We must not think that religion just naturally grows as the mind, consciousness, and insight of our children grow. There is a certain doctrine that teaches that every man is by nature a religious being; by the laws of nature, faith and religion grow alongside his other capacities. Those who teach this do not ask about the truth of different religions but rather about the development of religious consciousness. They regard religion as a purely psychological phenomenon.
Faith never grows in our hearts by itself, however. If something is to grow, it must first be planted. Every impression that a child receives is like a seed that can root in his heart. Parents must be aware of what they sow, of what falls from their own hearts, for children are very receptive.
The church office-bearers must help ensure that the parents bring up their children in the doctrine of the Scriptures according to the Reformed Confessions. Those who argue that one must leave his children free to make their own choices mislead themselves.
In this connection someone has said cuttingly but correctly: "Do you also say that it is up to your child if he wants to be sick or healthy, illiterate or literate, steal or earn his daily bread honestly, live in sexual filth or be governed by morals? But it does not bother you in the least - you who have sworn to seek their good when your children read material, carry on conversations, or listen to speeches that slander or ignore the name of Christ" (K. J. Sietsma).
Upbringing must have direction.God's covenant and works are the guide. Parents who take the promise made at baptism seriously will look for Christian schools for their children, schools where God's Word is held in honor. They will send their offspring to catechism and faithfully take them to church. Whoever disparages the forming of habits, citing acting with conviction as an alternative, must remember that Christ Himself, "as His custom was, " regularly came to the temple. Good habits can be beneficial for the whole of life.

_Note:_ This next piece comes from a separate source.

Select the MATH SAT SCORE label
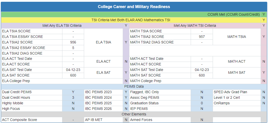The width and height of the screenshot is (268, 123). coord(145,75)
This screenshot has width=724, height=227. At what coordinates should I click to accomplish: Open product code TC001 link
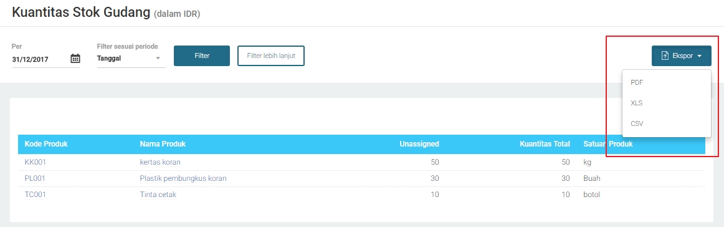35,195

Furthermore, parents must teach their children to feel at home in the life of the church. They must involve them in its societies, must talk with them about its struggles and triumphs and its future, and must teach them to discern what is important in life.

The relationship between father and mother is tremendously important. Do their children grow up in an atmosphere of love because their parents' love is clearly visible? Is the home atmosphere abusive and snappish, full of grumbly language? One must remember that children notice quickly if the family relationships are not borne by faith or if the relationships between father and mother and friends and acquaintances do not display the characteristics of faith. A wedge will be driven between the words and the deeds of the parents. Children observe closely how the adults around them live. They listen to what is being discussed; they know where their parents' interests lie. And even though they may appear to be indifferent, older young people still watch and listen closely.

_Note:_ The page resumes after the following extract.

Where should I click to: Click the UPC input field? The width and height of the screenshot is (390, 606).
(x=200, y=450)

Whether one is always aware of it or not, sowing seed goes on from early morning until late at night. Will the seed be one of love and willingness to sacrifice or of slander and malice? Will it be noble-minded and possess the power of faith or will it be small and filled with egoism? Families can be nurseries of good or evil.

No, we are not looking for the ideal or perfect family. Very young children see their father as a hero, their mother as being perfect. When they grow up, they will see their parents' shortcomings. Graceful parents can admit when they are wrong and can demonstrate in the family their belief that the forgiveness of sins is the only way to salvation.

This will not decrease but increase their stature in their children's eyes.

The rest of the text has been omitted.